(Saved entries)

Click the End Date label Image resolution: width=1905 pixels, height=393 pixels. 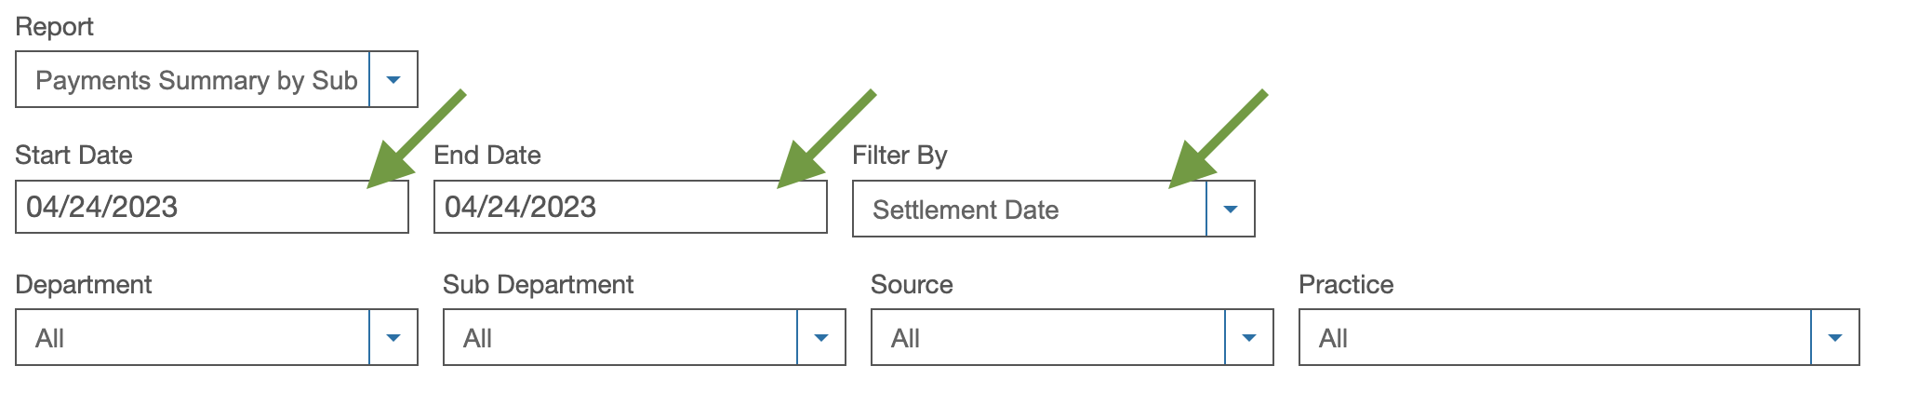tap(487, 155)
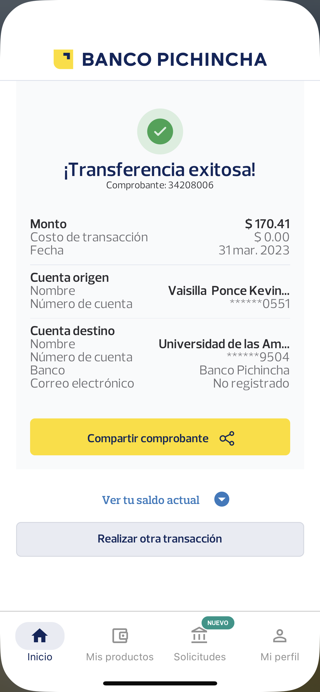Tap the truncated origin name Vaisilla Ponce Kevin...
This screenshot has height=692, width=320.
point(229,291)
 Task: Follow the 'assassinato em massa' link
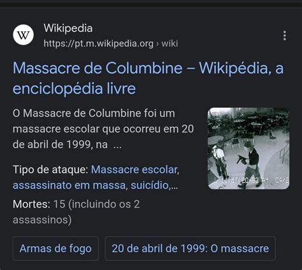69,185
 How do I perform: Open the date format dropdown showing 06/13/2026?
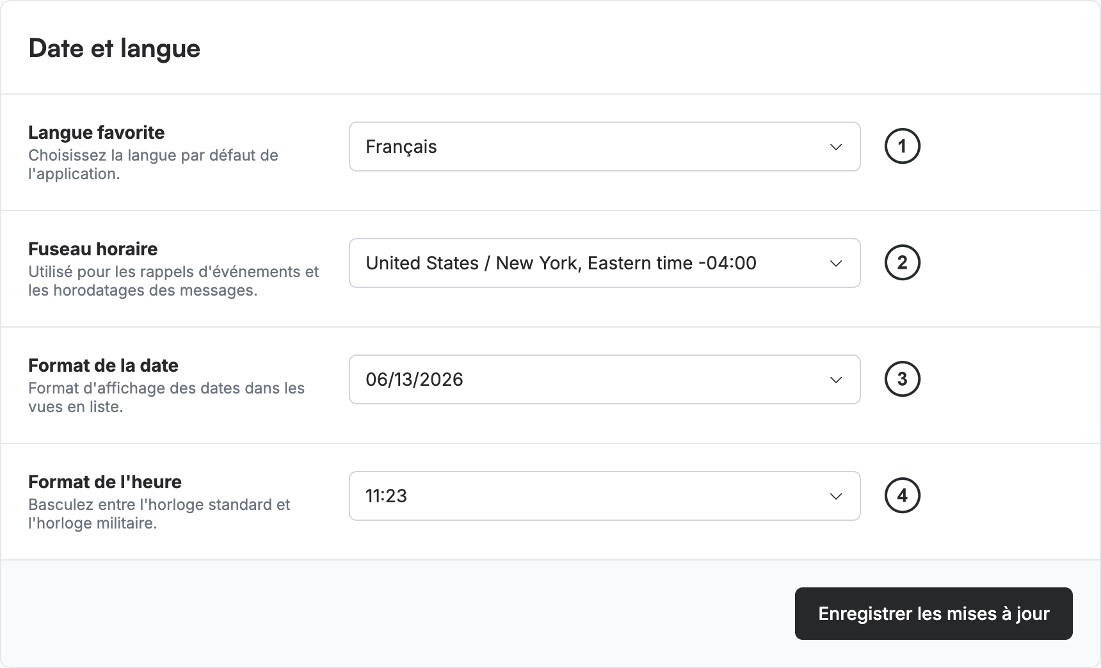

Exercise aim
Find the line holding "Task: Follow the 'assassinato em massa' link" in the data above. Retype it and every later line exactly, through the end, but not the pictures.

Output
 Task: Follow the 'assassinato em massa' link
69,185
 How do I perform: Open the date format dropdown showing 06/13/2026?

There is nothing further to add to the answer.